Aroostook Skies: A tribute to America’s ‘small step’

15 years ago

Aroostook Skies:

A tribute to America’s ‘small step’

By Larry Berz

     July 20 is the day where we honor and remember that for one brief shining moment, the United States fulfilled its Presidential promise and rose to its utmost national technological achievement since the construction of the atomic bomb: the successful landing of men on the Moon. 

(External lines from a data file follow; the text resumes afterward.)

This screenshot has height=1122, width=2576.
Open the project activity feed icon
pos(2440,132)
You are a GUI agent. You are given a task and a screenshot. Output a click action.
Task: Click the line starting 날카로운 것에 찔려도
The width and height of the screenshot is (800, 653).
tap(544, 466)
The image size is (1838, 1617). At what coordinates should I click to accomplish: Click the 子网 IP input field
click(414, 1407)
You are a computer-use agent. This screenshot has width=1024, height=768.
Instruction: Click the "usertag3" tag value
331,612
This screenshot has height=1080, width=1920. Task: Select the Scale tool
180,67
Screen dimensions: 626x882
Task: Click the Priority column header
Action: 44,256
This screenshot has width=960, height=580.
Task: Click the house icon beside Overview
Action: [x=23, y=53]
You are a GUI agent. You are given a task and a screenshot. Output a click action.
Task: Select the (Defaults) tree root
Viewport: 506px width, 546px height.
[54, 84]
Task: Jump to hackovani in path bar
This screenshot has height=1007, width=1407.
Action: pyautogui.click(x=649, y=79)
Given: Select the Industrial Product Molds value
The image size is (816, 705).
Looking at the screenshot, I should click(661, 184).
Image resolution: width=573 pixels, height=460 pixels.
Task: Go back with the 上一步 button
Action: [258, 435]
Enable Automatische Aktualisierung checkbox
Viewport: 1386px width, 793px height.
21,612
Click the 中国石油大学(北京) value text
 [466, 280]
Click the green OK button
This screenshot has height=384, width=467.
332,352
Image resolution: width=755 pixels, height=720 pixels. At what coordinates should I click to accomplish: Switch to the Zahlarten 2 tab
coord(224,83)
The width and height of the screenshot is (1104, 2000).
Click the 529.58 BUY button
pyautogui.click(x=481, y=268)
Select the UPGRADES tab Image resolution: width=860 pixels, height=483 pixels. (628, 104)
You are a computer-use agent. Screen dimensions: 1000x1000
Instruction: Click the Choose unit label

    The brief lunar stroll of Neil Armstrong and Buzz Aldrin upon the Sea of Tranquility 41 years ago established American pre-eminence as the world leader of space exploration and extraterrestrial research. Surely the importance of this moon landing project serves as a milestone of the modern American experience as well as a sanctification of American culture and political spirit at its best. Remember, we strove to land on the moon as one nation under an amalgam of unique scientific, political, and cultural impetus.
    I hope one day we will formally recognize the lunar landing as a national holiday and recognize affirmatively the organizing principle behind the effort as a source of true national pride. True, the moon program was terribly expensive, took the lives of some precious American space pioneers, diverted our attention from national and global poverty, discrimination and unjust warfare abroad. But along with the sacrifices and the mistakes, all Americans throughout the late 1950s through the mid-1970s not just understood but felt a participatory contribution and truly experienced the uplift of the deep space adventure. Personally, I recall in the immediate wave of triumph that Sunday afternoon in 1969 listening to CBS-TV.
    The great American science fiction author Robert Heinlein had just declared, “this is now the year zero” meaning a new era, no, a new reality had begun, carrying all of us upward along with Apollo 11. Heinlein attempted in almost biblical grandeur to encapsulate the vision and optimism translating the essence of Tranquility Base to the long range of adventure of American and really all civilized longing: life with the stars!
    I think the greatness of Apollo 11 recalls the essential purpose of American life. This nation remains conceived as an experiment in human liberty and freedom, whose horizons of democratic expression remain limitless. Although Apollo 11 loftily carried us all into deep space it still behind its engineering marvels and mastery illuminates the marvelous human story of vast links of individual human footsteps, collaborating over the decades and beyond. The sheer know-how, supremely documented in the face of cynics and revisionists among us, must forever stand as a focus and beacon of national identification, purpose, and ultimate optimism in our greater destiny.
    Larry Berz is the astronomy educator/planetarium director at the Francis Malcolm Science Center in Easton.